Yup, this young Welsh quartet has followed up the melodic but pointed "Pop Said . . . ," one of the most satisfying semi-sweet pop-punk albums of the '80s, with the dance-rock stratagems virtually required by Britain's current "acid house" fervor.

It's not so bad. Many of Lewis and guitarist Harley Farr's songs -- notably "Crystal Clear" -- penetrate the fashionable neo-psychedelic mist provided by producer Stephen Street, and the album is certainly listenable enough. Pound for pound, though, "Pop Said . . . " is much more likely to precipitate dance fever. Of course, it would be the pogo, not the electric slide.

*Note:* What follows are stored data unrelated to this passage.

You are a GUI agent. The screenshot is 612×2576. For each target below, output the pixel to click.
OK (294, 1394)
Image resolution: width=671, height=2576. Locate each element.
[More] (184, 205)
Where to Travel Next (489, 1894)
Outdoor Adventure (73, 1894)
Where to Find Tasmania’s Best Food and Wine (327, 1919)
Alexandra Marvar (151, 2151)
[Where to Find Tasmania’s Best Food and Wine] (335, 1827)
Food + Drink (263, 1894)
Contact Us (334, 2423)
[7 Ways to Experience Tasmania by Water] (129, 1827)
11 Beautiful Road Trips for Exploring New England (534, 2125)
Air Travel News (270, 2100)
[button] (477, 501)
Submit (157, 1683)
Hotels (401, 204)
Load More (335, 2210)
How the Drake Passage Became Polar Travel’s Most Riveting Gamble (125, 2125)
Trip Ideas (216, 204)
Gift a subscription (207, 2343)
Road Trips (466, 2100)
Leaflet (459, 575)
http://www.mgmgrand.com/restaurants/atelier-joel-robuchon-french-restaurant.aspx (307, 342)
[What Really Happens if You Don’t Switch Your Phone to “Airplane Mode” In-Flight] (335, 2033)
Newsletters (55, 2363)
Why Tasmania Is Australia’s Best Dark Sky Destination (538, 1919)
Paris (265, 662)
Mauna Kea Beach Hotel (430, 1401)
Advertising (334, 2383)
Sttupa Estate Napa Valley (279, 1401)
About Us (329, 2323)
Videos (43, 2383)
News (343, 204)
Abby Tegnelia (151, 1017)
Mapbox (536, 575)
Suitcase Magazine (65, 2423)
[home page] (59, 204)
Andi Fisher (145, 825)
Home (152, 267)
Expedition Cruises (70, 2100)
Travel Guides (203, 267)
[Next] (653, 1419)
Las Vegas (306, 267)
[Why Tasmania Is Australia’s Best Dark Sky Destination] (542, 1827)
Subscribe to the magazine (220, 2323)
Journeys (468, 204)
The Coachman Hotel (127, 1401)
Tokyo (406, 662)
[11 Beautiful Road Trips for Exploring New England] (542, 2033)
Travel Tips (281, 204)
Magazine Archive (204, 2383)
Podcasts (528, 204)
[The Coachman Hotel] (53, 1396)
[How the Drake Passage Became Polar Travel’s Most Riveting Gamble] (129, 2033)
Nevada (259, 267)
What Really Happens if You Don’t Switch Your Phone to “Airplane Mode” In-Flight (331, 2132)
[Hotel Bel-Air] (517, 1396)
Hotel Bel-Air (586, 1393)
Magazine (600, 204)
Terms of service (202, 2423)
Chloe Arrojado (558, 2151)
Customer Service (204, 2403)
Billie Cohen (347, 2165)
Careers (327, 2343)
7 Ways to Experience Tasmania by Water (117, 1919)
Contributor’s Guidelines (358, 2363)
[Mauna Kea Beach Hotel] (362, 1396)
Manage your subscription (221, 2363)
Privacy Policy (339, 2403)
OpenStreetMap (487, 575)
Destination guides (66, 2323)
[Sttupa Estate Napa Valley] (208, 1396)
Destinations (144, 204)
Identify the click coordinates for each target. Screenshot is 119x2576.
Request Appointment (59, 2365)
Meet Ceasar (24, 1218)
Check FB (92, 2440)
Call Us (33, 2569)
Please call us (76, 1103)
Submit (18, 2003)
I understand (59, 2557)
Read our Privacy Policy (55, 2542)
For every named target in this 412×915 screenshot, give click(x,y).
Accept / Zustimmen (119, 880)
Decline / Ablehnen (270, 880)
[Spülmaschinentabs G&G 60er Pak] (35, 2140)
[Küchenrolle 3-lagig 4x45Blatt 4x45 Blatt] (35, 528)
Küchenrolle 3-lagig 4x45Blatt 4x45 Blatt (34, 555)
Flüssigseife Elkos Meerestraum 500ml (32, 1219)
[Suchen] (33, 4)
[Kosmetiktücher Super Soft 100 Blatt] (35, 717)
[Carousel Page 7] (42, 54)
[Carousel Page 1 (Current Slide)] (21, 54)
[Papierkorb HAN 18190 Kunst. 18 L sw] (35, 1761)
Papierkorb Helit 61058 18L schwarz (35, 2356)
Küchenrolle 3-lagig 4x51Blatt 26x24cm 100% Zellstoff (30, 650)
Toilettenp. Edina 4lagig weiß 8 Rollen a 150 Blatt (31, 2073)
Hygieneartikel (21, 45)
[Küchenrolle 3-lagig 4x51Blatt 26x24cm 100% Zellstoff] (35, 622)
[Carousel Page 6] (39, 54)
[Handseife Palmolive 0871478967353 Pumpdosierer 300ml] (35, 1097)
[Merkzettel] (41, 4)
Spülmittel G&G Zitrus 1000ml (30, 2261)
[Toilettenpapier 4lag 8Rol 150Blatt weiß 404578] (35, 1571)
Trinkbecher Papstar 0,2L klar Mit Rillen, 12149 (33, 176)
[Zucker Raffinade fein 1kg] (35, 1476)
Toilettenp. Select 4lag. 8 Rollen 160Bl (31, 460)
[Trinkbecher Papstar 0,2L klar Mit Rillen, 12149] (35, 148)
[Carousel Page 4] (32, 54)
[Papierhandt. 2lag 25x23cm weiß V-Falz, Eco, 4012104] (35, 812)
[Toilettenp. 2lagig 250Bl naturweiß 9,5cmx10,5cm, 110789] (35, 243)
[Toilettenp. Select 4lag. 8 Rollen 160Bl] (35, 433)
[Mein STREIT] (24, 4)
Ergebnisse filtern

The quintet 9 Ways to Sunday recorded its album in Pennsylvania, but the band's members also seem to pay close attention to British pop trends. Lead singer William Robertson has Ian McCulloch's voice down almost cold, and the band's semi-acoustic, slightly funky sound could be, say, the Railway Children or another 20 or so second-tier British pop bands. Too bad (for them) that the perfectly pleasant and perfectly unessential "9 Ways to Sunday" isn't the product of Brits, though. It would probably sell better.

THE DARLING BUDS -- "Crawdaddy" (Columbia).

9 WAYS TO SUNDAY -- "9 Ways to Sunday" (Giant/Reprise). Appearing together Friday at the 9:30 club.